Extract RegEx [Obj,String]

Description

Extract sub-strings based on the given RegEx.

Input

  • SOURCE [OBJ,STRING]: a list of object-string pairs.

Output

  • PAIR [OBJ,STRING]: a result pair contains an object from the input source and an extracted sub-string.

  • RESULT [STRING]: the extracted sub-strings. Notice that reference to which object each sub-string came from is lost.

Parameters

  • Pattern RegEx: the regular expression to use for matching sub-strings

  • Max matches: extract up to this number of sub-strings. Use 0 (default) for unlimited.

  • Case-sensitive: if set to false, upper/lower case is ignored

Regular expressions

Regular expressions are internally evaluated by a PCRE engine. For a syntax reference, see this page. For a 1-page syntax reference, see this cheat-sheet.

Some of the most common questions/mistakes

  • Regular expressions are different from [glob patterns](https://en.wikipedia.org/wiki/Glob_(programming) using wildcards. In particular, * does NOT mean “anything”, .* does.

  • All special characters (. * + ? | \ ( ) [ ] ^ $) must be escaped (prefixed with \) when they are meant literally, in the RegEx.

  • ^ indicates the beginning of an input text, or negation when used inside a multiple choice (e.g. [^\d-_]). $ indicates the end of an input text.
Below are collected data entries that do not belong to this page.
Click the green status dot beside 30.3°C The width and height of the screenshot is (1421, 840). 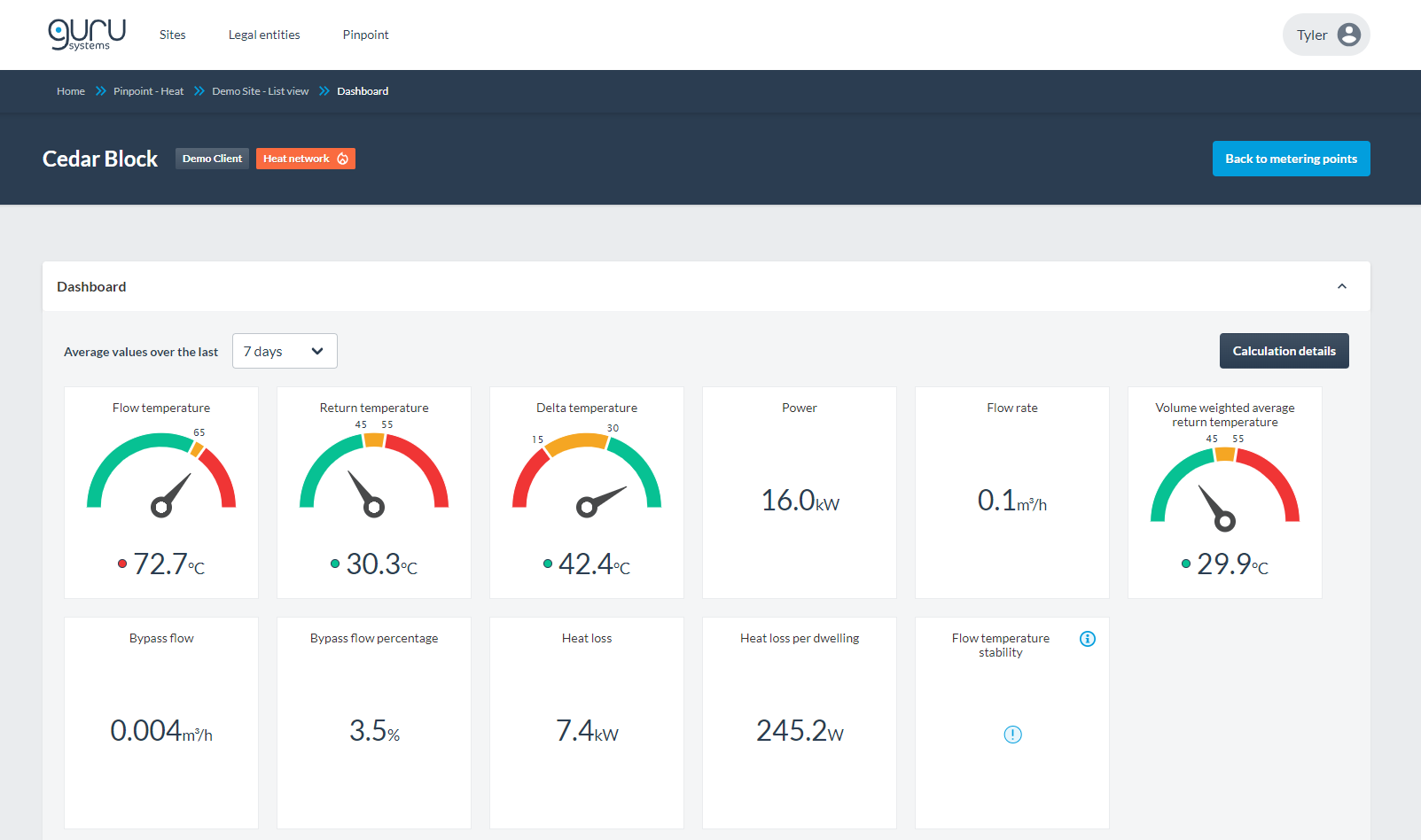click(x=335, y=564)
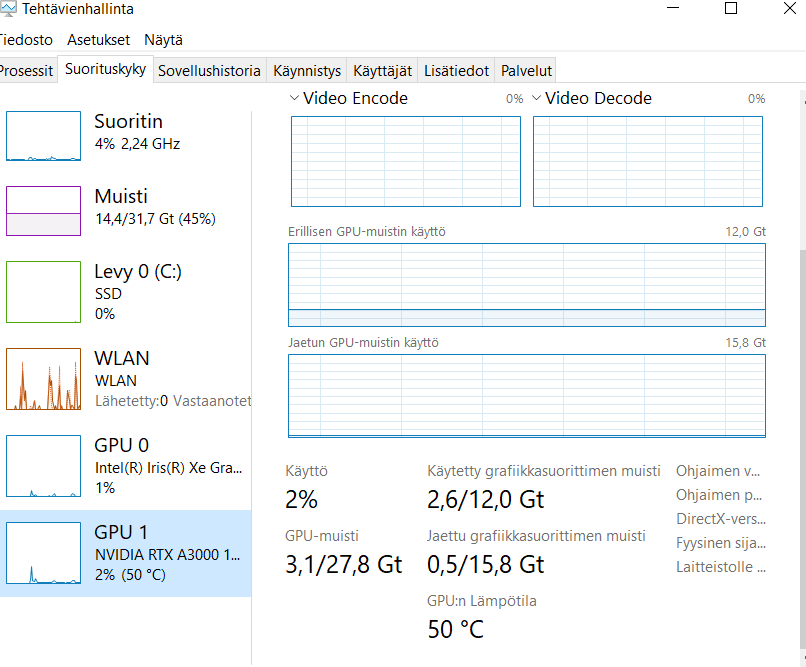Viewport: 806px width, 667px height.
Task: Open the Näytä menu
Action: tap(163, 40)
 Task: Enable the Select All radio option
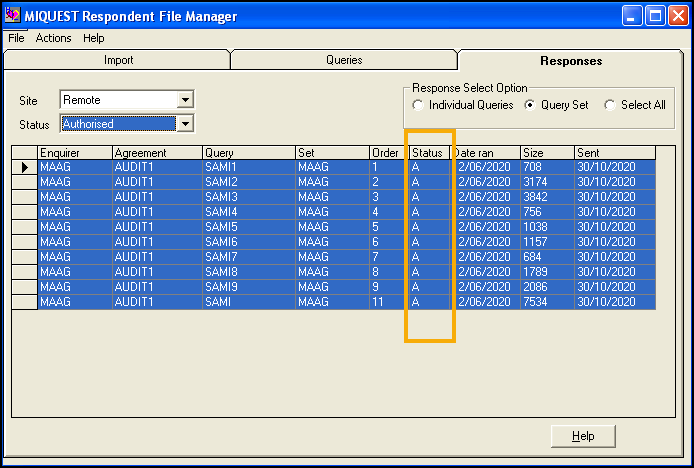pos(609,106)
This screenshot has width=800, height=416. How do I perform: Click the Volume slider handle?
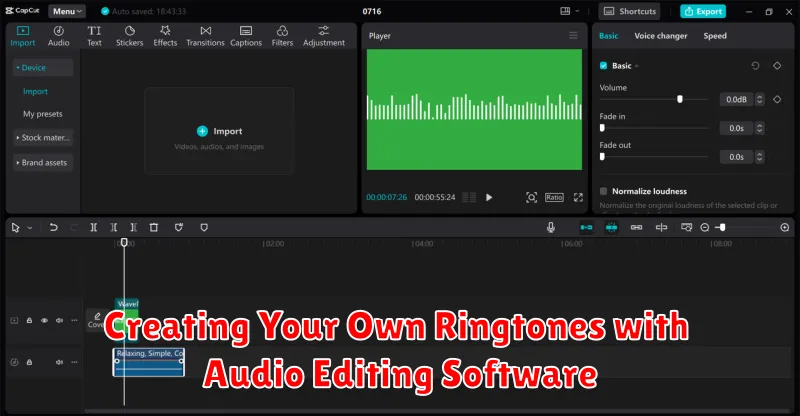pos(680,100)
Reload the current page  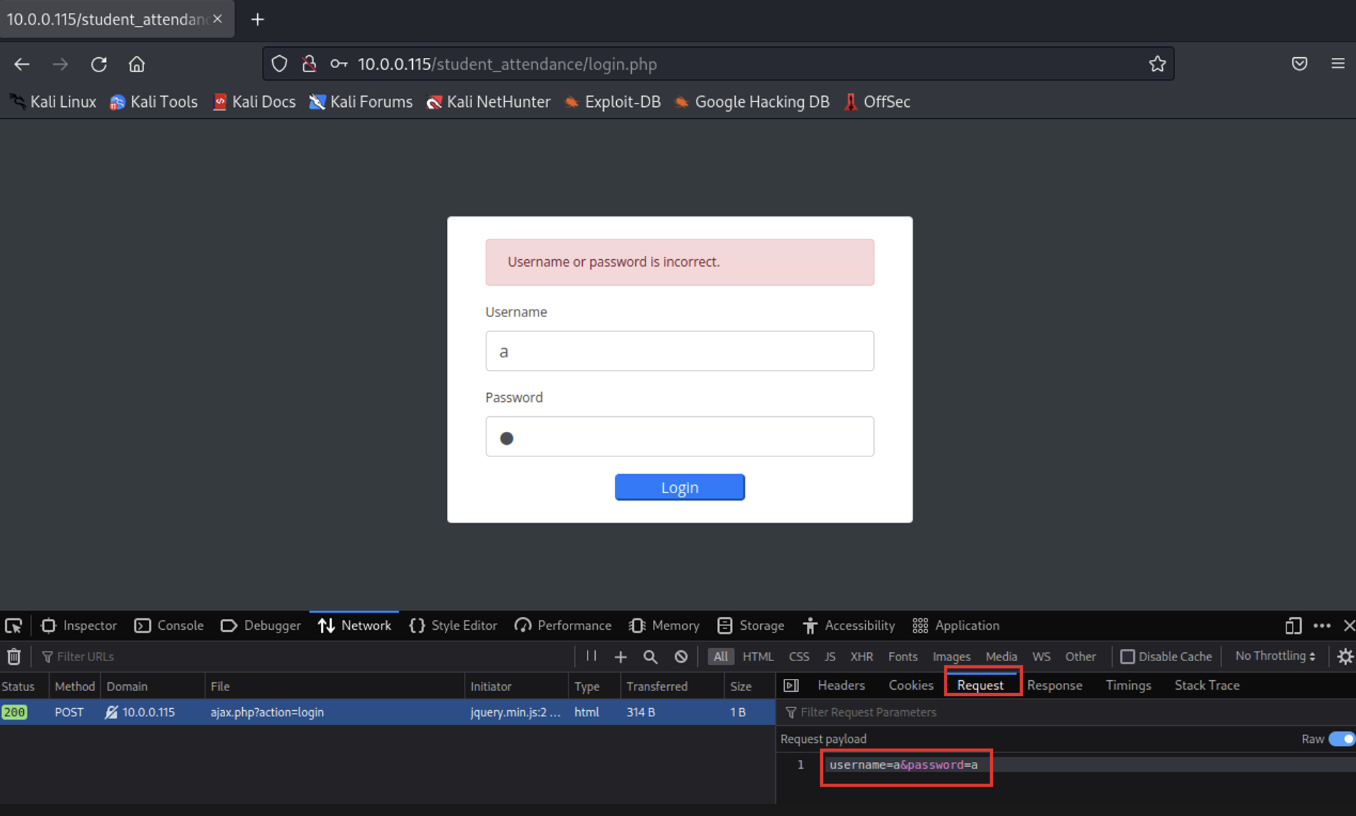(99, 64)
  • \b indicates a word-boundary (spaces, punctuation, etc.).

Examples

  • Find names in the form of Smith, John:

    • Pattern RegEx: \b[^,]+\s*,\s*\b\w+\b

  • Find any day of the week (with Case-sensitive = false):

    • Pattern RegEx: \b(mon|tue|wednes|thurs|fri|sat|sun)day\b

Output scores can be aggregated and/or normalised.